* **What is required**
Exactly the lines from the one containing "Unmute the system volume in the tray" through the final line of the data below, with pictures omitted, make up the answer.

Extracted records

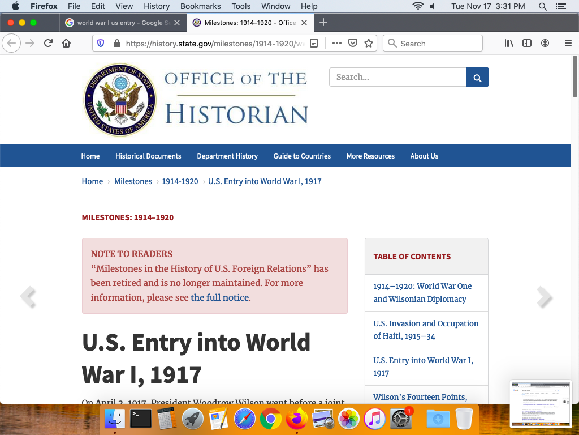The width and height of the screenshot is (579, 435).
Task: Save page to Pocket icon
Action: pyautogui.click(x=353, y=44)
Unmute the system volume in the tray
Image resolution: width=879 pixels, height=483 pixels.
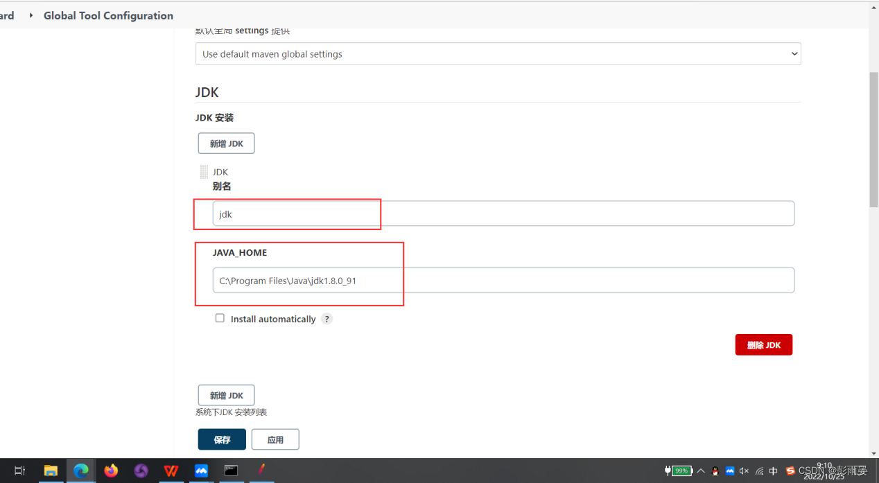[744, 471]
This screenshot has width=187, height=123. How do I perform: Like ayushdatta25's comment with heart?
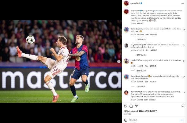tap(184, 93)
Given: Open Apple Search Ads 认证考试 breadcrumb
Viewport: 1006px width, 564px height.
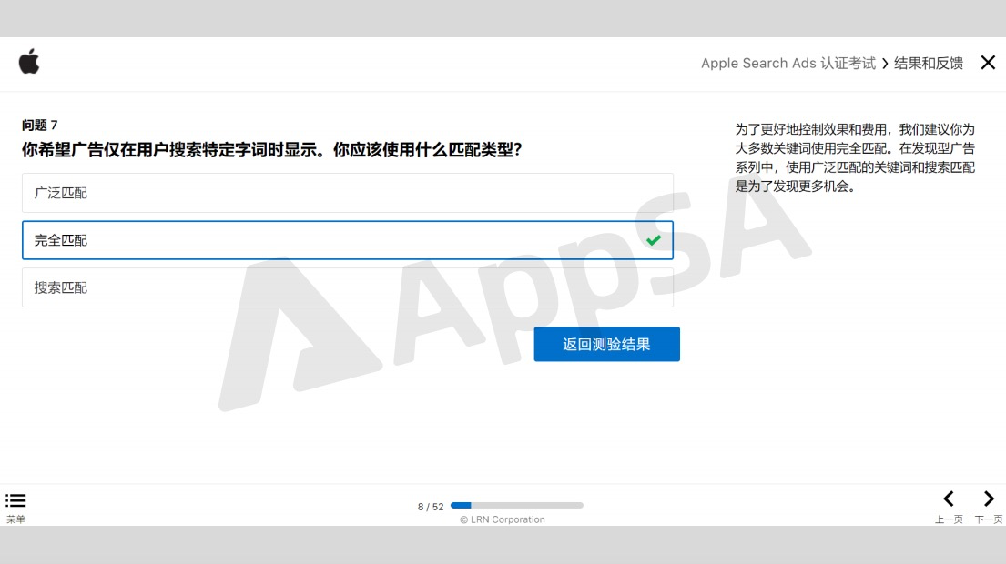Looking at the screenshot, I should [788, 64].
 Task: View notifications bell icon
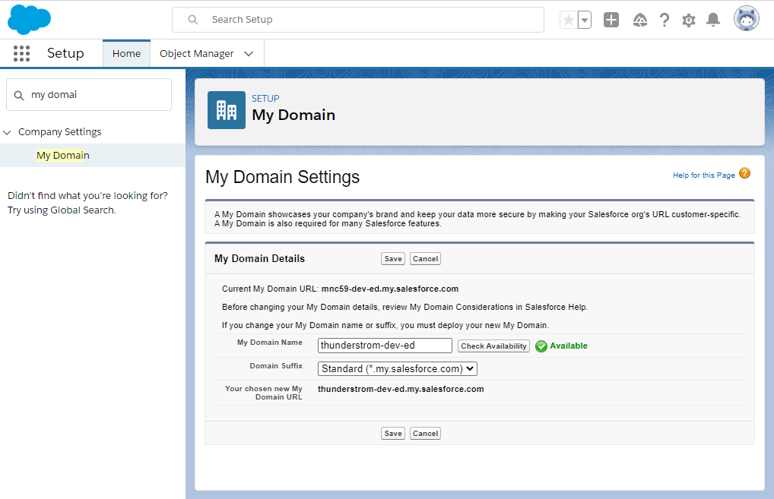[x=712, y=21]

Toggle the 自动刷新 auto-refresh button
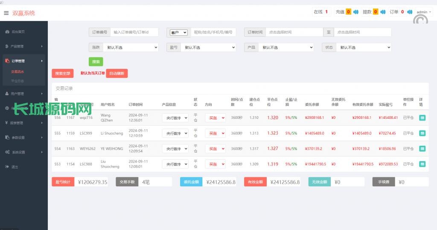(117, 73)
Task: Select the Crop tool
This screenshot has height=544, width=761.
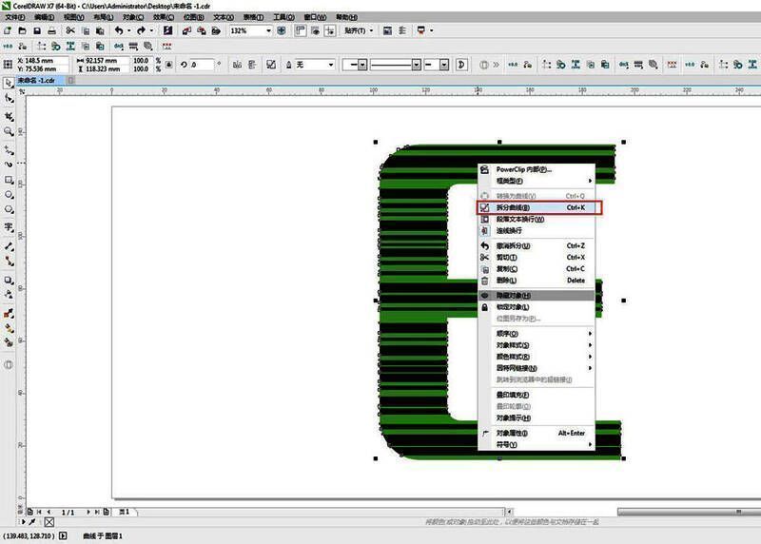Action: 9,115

* **Exercise output**
Unmute the system volume in the tray
Image resolution: width=879 pixels, height=483 pixels.
[744, 471]
This screenshot has width=187, height=123. How do I perform: Like ayushdatta25's comment with heart?
tap(184, 93)
Given: Open Apple Search Ads 认证考试 breadcrumb
Viewport: 1006px width, 564px height.
Looking at the screenshot, I should [788, 64].
 Task: View notifications bell icon
[x=712, y=21]

Toggle the 自动刷新 auto-refresh button
(117, 73)
Task: Select the Crop tool
This screenshot has height=544, width=761.
Action: 9,115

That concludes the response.